Background information
- Born: Douglas Lloyd Ingle September 9, 1945 Omaha, Nebraska, U.S.
- Origin: San Diego, California, U.S.
- Died: May 24, 2024 (aged 78)
- Genres: Psychedelic rock; acid rock; hard rock; instrumental;
- Occupations: Musician; singer;
- Instruments: Vocals; organ;
- Years active: 1966–1971, 1978–1999
- Labels: Atco; Atlantic Records;
- Formerly of: Iron Butterfly

= Doug Ingle =

American musician (1945–2024)

Douglas Lloyd Ingle (September 9, 1945 – May 24, 2024) was an American musician, best known as the founder, organist, primary composer and lead vocalist for the band Iron Butterfly. He wrote the band's hit song "In-A-Gadda-Da-Vida", which was first released in 1968, and was the last surviving member of the band’s 1967–1969 lineup.

==Early life==
Ingle was born in Omaha, Nebraska, on September 9, 1945. His father Lloyd, a church organist, introduced him to music at an early age. The Ingles moved within three months of his birth to the Rocky Mountains and later the family moved to San Diego.

==Career==
Ingle founded Iron Butterfly in San Diego in 1966, remaining with the group when they relocated to Los Angeles later that year, and became part of the group's classic lineup, featuring Ingle, drummer Ron Bushy, guitarist Erik Brann and bassist Lee Dorman. His work is featured on the Iron Butterfly albums Heavy (1968), In-A-Gadda-Da-Vida (1968), Ball (1969) and Metamorphosis (1970). He also authored the band's biggest hit, also called "In-A-Gadda-Da-Vida". Though it was not recorded until their second album, it was written during Iron Butterfly's early days.

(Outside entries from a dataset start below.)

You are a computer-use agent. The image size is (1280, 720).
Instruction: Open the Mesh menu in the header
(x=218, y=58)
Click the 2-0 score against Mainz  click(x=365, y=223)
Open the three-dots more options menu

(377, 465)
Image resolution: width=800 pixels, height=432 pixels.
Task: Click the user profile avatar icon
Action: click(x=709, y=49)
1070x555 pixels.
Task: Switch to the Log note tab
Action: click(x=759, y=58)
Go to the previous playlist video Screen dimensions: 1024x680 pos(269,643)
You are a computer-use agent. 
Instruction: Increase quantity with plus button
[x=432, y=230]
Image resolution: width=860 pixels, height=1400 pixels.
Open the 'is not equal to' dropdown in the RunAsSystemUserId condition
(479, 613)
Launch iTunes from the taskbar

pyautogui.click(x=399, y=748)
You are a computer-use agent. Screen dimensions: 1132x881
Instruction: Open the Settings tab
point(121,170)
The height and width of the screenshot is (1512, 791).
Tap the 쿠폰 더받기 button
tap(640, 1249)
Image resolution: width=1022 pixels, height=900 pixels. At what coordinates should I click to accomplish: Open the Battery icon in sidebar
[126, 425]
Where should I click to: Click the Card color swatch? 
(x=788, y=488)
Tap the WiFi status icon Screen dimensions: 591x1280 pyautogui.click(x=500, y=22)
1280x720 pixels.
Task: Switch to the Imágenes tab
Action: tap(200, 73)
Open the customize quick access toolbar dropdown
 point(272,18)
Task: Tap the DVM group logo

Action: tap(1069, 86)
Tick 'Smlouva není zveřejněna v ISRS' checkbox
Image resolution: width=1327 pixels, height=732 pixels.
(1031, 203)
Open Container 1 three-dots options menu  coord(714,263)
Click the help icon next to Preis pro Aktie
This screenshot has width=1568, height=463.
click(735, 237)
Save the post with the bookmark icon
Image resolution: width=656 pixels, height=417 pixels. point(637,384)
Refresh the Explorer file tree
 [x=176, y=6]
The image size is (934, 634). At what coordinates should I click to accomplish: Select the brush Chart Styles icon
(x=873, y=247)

According to drummer Ron Bushy, organist-vocalist Doug Ingle wrote the song one evening while drinking a gallon of Red Mountain wine. When the inebriated Ingle then played the song for Bushy, who wrote down the lyrics for him, he was slurring his words so badly that what was supposed to be "in the Garden of Eden" was interpreted by Bushy as "In-A-Gadda-Da-Vida". He co-authored their remaining three hits ("Soul Experience", "In the Time of Our Lives", and "Easy Rider") with other members of the group. The song went to number thirty on the Billboard Hot 100, and charted highest in the Netherlands, where it went to number seven.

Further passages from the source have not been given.